Conductor James DePreist Dies at 76 – DePreist, whose best-known position was with the Oregon Symphony which he transformed beginning in 1980, was one of the few black conductors to achieve international renown. He contracted polio in 1962, forcing him to use a wheelchair the rest of his life. In 1997 he appeared on a PBS documentary drawing comparisons between racial barriers and the challenges faced by people with disabilities. He had been music director of the National Symphony and the Quebec Symphony Orchestra, and after leaving the Oregon Symphony in 2003 he moved on to the Juilliard Symphony. For three years he conducted the Tokyo Metropolitan Symphony Orchestra and a popular Japanese cartoon series was based on DePreist.

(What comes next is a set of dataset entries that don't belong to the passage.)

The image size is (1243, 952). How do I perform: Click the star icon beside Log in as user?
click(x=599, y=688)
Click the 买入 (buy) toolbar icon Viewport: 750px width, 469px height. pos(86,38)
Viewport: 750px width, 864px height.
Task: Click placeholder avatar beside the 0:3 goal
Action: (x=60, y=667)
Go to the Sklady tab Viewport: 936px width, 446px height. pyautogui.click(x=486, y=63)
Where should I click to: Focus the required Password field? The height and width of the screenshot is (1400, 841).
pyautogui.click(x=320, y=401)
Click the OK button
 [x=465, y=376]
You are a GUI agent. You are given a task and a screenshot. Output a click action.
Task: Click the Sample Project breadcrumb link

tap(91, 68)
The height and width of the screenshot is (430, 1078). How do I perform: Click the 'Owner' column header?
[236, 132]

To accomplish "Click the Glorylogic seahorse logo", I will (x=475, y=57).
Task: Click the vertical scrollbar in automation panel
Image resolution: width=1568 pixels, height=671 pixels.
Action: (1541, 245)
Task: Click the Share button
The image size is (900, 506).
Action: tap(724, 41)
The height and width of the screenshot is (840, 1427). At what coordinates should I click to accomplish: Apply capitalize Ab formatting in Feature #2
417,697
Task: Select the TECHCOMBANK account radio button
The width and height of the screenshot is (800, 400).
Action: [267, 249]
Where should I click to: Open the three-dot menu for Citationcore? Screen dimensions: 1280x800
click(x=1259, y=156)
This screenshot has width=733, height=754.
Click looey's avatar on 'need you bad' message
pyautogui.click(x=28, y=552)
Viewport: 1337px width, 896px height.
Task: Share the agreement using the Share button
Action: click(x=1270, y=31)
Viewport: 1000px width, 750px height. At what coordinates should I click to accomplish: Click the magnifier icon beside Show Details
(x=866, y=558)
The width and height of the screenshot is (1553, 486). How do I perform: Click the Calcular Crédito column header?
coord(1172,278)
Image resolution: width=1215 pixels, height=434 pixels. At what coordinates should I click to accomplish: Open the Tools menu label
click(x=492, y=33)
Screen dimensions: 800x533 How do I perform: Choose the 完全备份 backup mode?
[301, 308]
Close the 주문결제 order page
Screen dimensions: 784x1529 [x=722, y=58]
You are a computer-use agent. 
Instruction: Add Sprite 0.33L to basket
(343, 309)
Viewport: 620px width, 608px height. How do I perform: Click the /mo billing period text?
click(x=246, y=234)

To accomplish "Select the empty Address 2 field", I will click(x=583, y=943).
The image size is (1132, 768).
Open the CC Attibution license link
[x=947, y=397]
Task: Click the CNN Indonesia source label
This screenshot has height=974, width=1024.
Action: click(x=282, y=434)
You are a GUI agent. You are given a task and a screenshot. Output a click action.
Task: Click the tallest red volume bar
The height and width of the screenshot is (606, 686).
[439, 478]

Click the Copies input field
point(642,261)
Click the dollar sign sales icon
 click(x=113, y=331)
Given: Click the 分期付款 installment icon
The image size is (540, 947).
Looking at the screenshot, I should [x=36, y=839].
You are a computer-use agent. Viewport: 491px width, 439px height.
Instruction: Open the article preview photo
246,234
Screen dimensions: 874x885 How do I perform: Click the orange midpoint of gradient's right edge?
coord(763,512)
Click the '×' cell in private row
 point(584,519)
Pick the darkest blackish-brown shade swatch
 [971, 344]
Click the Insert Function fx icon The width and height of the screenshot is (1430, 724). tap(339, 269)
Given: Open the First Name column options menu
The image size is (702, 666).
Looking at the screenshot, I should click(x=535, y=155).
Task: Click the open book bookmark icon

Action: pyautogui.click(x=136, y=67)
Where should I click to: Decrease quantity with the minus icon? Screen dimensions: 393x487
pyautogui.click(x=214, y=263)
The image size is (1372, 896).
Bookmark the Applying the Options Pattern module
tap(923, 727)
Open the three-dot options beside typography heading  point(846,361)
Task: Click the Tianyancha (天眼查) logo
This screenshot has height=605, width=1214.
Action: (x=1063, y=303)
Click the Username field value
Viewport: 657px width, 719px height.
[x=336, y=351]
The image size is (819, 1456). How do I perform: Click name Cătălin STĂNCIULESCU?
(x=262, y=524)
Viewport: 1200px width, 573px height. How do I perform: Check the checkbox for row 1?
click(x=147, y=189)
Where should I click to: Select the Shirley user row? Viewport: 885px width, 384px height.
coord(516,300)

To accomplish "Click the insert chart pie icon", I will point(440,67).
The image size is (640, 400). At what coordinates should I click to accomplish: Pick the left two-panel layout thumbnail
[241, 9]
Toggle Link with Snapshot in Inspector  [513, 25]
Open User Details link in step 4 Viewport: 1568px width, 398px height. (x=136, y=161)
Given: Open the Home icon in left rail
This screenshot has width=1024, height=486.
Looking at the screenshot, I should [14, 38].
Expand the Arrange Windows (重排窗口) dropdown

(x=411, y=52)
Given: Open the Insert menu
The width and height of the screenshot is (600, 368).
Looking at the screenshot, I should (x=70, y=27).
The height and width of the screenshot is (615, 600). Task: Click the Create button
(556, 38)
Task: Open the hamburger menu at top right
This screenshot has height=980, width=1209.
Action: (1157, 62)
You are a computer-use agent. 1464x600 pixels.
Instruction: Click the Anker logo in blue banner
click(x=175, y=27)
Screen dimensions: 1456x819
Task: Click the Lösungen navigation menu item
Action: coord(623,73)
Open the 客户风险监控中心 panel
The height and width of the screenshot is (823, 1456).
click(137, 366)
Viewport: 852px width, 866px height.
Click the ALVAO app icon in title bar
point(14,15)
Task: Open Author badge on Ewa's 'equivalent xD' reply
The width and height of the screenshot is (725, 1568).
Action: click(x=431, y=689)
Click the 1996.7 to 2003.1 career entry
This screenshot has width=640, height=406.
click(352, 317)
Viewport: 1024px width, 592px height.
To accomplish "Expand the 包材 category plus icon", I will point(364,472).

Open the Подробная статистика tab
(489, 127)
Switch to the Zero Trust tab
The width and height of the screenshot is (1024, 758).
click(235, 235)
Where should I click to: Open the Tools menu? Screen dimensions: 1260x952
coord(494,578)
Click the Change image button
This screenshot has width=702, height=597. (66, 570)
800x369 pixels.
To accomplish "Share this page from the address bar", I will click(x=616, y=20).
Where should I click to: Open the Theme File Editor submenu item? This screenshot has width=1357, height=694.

Renegade Jazz Trumpeter Donald Byrd Dies at 80 – From his arrival from Detroit to NYC in 1955, Donald Byrd was at the center of the bebop movement. He performed or recorded with Art Blakey, Thelonious Monk, John Coltrane and Sonny Rollins. Three years after Miles Davis brought pop music into jazz, Byrd did an overtly pop-oriented album, Black Byrd, and he followed with a string of hit singles. He had a lifelong interest in education and taught jazz at various colleges.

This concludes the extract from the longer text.